[PATCH] RISC-V: Allow unaligned accesses in cpymemsi expansion
Christoph Muellner
cmuellner@gcc.gnu.org
Thu Jul 29 14:33:56 GMT 2021
The RISC-V cpymemsi expansion is called, whenever the by-pieces
infrastructure will not be taking care of the builtin expansion.
Currently, that's the case for e.g. memcpy() with n <= 24 bytes.
The code emitted by the by-pieces infrastructure emits code, that
performs unaligned accesses if the target's
riscv_slow_unaligned_access_p is false (and n is not 1).

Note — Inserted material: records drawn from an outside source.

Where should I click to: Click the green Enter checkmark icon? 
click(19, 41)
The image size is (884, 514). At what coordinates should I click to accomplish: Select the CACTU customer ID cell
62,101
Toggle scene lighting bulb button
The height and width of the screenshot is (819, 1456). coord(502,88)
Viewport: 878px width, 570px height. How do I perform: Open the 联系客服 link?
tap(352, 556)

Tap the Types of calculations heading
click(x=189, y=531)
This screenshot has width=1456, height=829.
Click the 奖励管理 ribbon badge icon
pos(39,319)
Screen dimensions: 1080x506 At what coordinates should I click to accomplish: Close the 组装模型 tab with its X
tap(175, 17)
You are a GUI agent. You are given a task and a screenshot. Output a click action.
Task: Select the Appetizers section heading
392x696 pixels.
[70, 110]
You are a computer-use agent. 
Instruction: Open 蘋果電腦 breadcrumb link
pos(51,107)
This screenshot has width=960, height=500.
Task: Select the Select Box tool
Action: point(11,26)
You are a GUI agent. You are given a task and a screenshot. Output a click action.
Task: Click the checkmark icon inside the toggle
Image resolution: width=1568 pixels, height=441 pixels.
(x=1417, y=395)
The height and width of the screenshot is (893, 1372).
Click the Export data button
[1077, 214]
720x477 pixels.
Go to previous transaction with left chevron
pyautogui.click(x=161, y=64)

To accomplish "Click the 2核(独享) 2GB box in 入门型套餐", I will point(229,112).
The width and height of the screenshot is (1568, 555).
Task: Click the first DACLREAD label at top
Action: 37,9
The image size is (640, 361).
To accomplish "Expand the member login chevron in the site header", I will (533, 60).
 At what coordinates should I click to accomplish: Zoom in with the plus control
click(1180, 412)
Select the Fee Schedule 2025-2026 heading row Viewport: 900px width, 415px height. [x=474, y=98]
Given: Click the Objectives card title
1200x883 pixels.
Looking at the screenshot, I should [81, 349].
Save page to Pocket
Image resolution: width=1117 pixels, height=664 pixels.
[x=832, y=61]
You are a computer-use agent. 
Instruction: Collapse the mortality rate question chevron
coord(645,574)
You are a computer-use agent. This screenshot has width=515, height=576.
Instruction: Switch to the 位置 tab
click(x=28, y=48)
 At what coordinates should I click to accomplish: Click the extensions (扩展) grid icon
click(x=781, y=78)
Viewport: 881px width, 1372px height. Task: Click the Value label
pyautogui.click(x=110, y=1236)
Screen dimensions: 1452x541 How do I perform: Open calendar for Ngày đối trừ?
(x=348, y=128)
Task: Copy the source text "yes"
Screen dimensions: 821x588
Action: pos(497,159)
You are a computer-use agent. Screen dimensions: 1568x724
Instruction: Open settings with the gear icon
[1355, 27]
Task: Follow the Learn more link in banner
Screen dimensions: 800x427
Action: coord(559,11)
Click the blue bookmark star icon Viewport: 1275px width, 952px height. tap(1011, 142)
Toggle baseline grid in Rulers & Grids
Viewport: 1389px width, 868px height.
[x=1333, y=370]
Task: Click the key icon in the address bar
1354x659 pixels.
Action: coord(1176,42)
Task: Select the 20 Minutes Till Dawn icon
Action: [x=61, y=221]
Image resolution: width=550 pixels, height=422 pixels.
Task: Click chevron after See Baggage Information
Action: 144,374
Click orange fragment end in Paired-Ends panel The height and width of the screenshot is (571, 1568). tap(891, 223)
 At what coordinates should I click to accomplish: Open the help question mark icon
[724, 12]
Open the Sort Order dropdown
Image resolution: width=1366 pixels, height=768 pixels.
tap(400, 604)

If n > 24, then the RISC-V cpymemsi expansion is called, which is
implemented in riscv_expand_block_move(). The current implementation
does not check riscv_slow_unaligned_access_p and never emits unaligned
accesses.
Since by-pieces emits unaligned accesses, it is reasonable to implement
the same behaviour in the cpymemsi expansion. And that's what this patch
is doing.
The patch checks riscv_slow_unaligned_access_p at the entry and sets
the allowed alignment accordingly. This alignment is then propagated
down to the routines that emit the actual instructions.
Without the patch a memcpy() with n==25 will be exanded only
if the given pointers are aligned. With the patch also unaligned
pointers are accepted if riscv_slow_unaligned_access_p is false.
gcc/ChangeLog:
* config/riscv/riscv.c (riscv_block_move_straight): Add
parameter align.
(riscv_adjust_block_mem): Replace parameter length by parameter
align.
(riscv_block_move_loop): Add parameter align.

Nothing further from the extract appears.